--- BEGIN ---

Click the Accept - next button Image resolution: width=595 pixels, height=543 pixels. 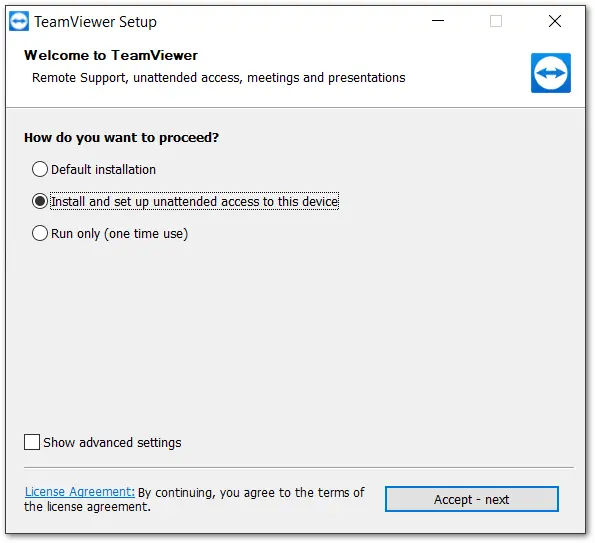[x=472, y=499]
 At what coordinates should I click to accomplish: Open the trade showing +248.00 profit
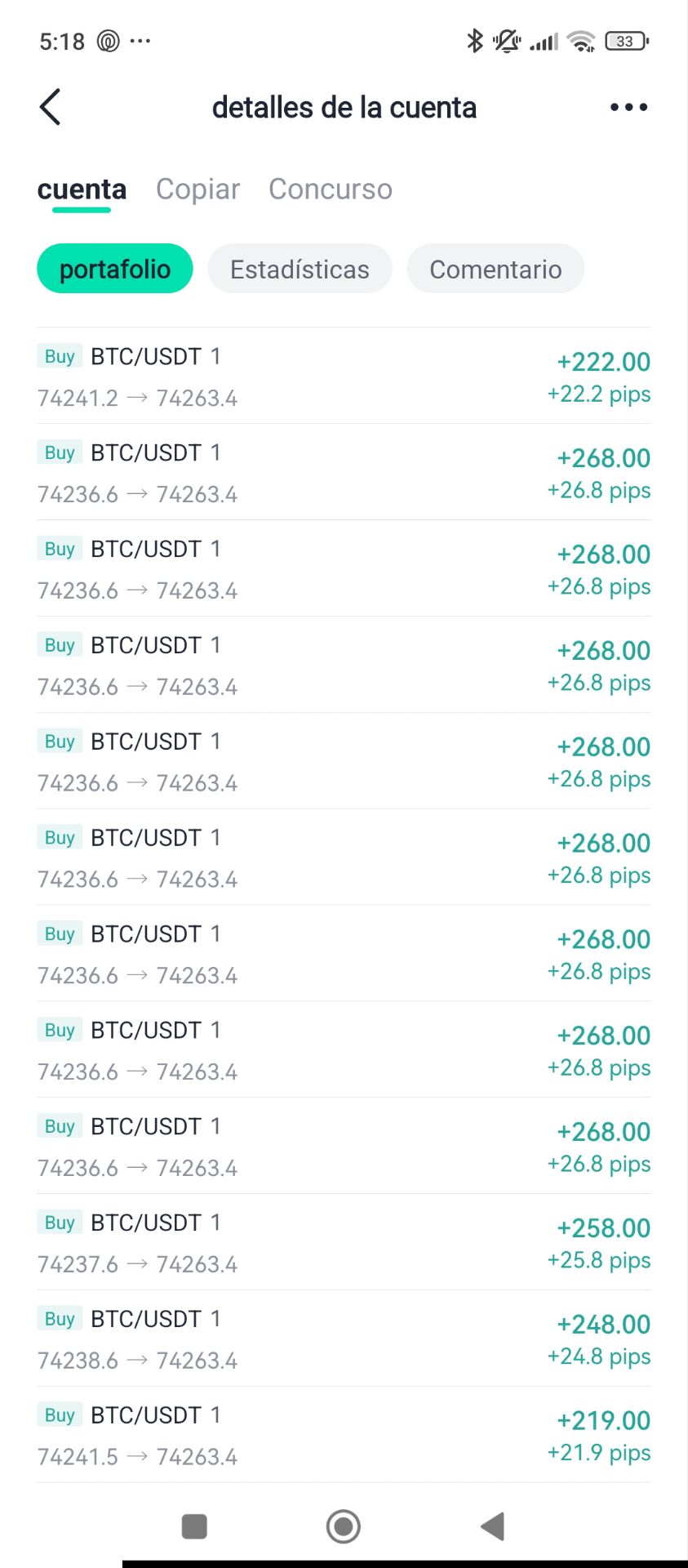tap(344, 1339)
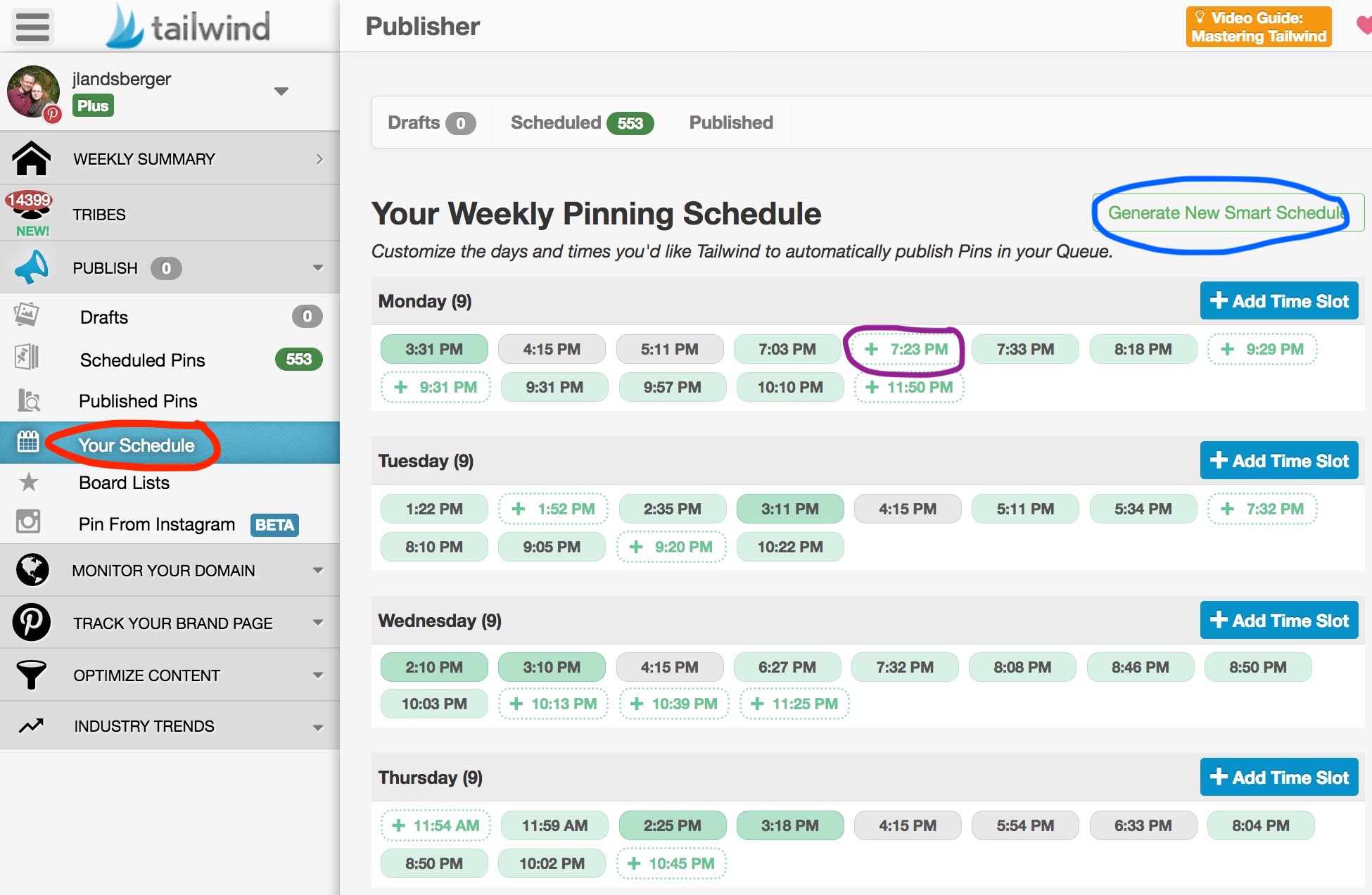1372x895 pixels.
Task: Click the Monitor Your Domain globe icon
Action: click(x=32, y=570)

--- END ---

**SET PROBLEM**
Swap "trade" for "position" in the part of the records that opens with the line containing "At what coordinates" and runs through the end of the records, and reproduce only that part with everything else unchanged. Leave the pictures out of your answer.

**TASK RESPONSE**
 At what coordinates should I click to accomplish: Open the position showing +248.00 profit
tap(344, 1339)
1372x895 pixels.
Task: Click the Monitor Your Domain globe icon
Action: click(x=32, y=570)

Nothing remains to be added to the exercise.